Jour 1 — Rapport de course : à la merci des vents faibles dans la Manche
Pour sa première course en solitaire dans la classe IMOCA, Francesca Clapcich, à bord du 11th Hour Racing, a dû composer avec des vents faibles à l'embouchure de la Manche lors des premières étapes de la 1000 Race, qui marque le coup d'envoi de la saison.
Après sa première nuit en mer, la skipper italo-américaine contourne lentement la partie ouest de la grande zone de séparation du trafic (TSS) au large d'Ouessant, alors que les prévisions annoncent peu de vent pour la majeure partie de la journée à venir.
C'est une étape cruciale de la course, avec le risque constant que son IMOCA de 60 pieds, le 11th Hour Racing, soit emporté vers le TSS – une zone réglementée empruntée par la navigation commerciale – par le puissant courant de marée orienté vers l'est. Si cela se produit, Clapcich se verra infliger une pénalité de temps.
Ce matin, elle occupait la sixième place au sein d'une flotte de sept bateaux, à environ 18 milles marins derrière le leader, le Britannique Sam Goodchild à bord du MACIF Santé Prévoyance. 11th Hour Racing naviguait à une vitesse de 1,4 nœud, avec encore environ 220 milles à parcourir jusqu'au Fastnet Rock, au large de la côte sud-ouest de l'Irlande, et tout ce trajet au vent.
Dans son premier message envoyé depuis le bord, Clapcich semblait parfaitement à l'aise alors qu'elle s'adaptait à la routine de la course en solitaire, une première pour elle. Elle a déclaré ne pas avoir pris le meilleur départ au large de Port-La-Forêt, alors que la flotte contournait les îles Glénan avant de mettre le cap vers le nord-ouest.
« Au bout de quelques milles, je n’étais vraiment pas aussi rapide que le groupe devant moi »,a déclaré Clapcich. «Je me suis retrouvé pris dans un gros changement de vent vers la droite et un affaiblissement du vent, ce qui a rendu l’approche des Glénan assez pénible. Et puis, on navigue pratiquement au vent de face et, oui, les conditions ont été difficiles, avec très peu de vent. »

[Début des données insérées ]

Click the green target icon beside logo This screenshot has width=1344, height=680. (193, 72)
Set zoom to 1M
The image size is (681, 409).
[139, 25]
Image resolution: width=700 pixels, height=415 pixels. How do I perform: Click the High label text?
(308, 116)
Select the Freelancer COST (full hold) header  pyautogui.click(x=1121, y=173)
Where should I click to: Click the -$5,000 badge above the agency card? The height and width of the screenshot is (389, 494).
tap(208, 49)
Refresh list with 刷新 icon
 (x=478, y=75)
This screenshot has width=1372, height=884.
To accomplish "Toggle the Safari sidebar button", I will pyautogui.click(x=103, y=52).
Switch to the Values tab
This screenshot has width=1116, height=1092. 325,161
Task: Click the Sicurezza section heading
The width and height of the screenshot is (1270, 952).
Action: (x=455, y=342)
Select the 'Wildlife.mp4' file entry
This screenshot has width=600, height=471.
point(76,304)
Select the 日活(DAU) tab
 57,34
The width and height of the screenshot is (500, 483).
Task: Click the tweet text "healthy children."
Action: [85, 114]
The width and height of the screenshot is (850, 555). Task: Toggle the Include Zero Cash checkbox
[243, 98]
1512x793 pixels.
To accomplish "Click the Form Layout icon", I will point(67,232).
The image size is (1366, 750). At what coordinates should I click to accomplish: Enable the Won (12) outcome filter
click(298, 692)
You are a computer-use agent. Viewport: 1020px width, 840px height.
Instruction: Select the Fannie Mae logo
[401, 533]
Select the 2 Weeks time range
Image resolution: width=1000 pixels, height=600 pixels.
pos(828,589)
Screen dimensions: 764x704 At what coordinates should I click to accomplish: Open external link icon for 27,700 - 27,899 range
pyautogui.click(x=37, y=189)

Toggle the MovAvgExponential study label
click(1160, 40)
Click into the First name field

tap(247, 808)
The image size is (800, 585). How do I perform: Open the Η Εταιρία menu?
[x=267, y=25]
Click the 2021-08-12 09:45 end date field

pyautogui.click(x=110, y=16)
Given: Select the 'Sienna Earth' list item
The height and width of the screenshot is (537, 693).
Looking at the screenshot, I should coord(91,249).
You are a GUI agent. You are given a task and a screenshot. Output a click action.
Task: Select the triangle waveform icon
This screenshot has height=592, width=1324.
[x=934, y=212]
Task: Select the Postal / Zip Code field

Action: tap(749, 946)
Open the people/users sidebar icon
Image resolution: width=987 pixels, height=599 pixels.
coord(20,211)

Mais cela ne veut pas dire que cette navigatrice de 38 ans, ancienne participante aux Jeux olympiques, à la Figaro et à l’Ocean Race, originaire de Trieste dans le nord de l’Italie, s’est reposée sur ses lauriers. Loin de là. Clapcich a multiplié les efforts – en changeant de voiles d’avant – pour tenter de tirer le maximum de vitesse possible du 11th Hour Racing.
«J’ai navigué avec la voile J0 pendant la majeure partie de la journée, puis je suis passée à la J1 quand le vent s’est un peu renforcé, avant de revenir à la J0 (la J0 est une voile plus grande que la J1) — ça a été assez éprouvant physiquement»,a-t-elle déclaré.
La première nuit en mer a été longue et peu reposante, Clapcich ayant dû se battre pour conserver sa position face à ses rivaux les plus proches, parmi lesquels le Français Corentin Horeau, qui dispute lui aussi sa première course en IMOCA à bord du MACSF, et le skipper chevronné Arnaud Boissières, à bord de l'April Marine-Recherche Co-Partenaire.
Il est important qu’elle prenne soin d’elle-même, afin de conserver son énergie physique et émotionnelle pour les jours à venir. «J’ai déjà mangé un peu et je continue à grignoter. J’ai aussi fait deux siestes de 20 minutes, pour m’assurer de me reposer un peu et essayer de prendre soin de moi. »
Aujourd'hui, la flotte continuera à naviguer lentement au cœur de la vaste zone de haute pression qui s'étend à l'extrémité ouest de la Manche. Des vents faibles sont prévus pendant la majeure partie de la journée, avant qu'une brise de nord-nord-est ne commence à se lever ce soir. À ce moment-là, la vitesse reprendra de plus belle tandis que le Clapcich et ses rivaux poursuivront leur route, poussés par le vent, vers le nord en direction des côtes irlandaises.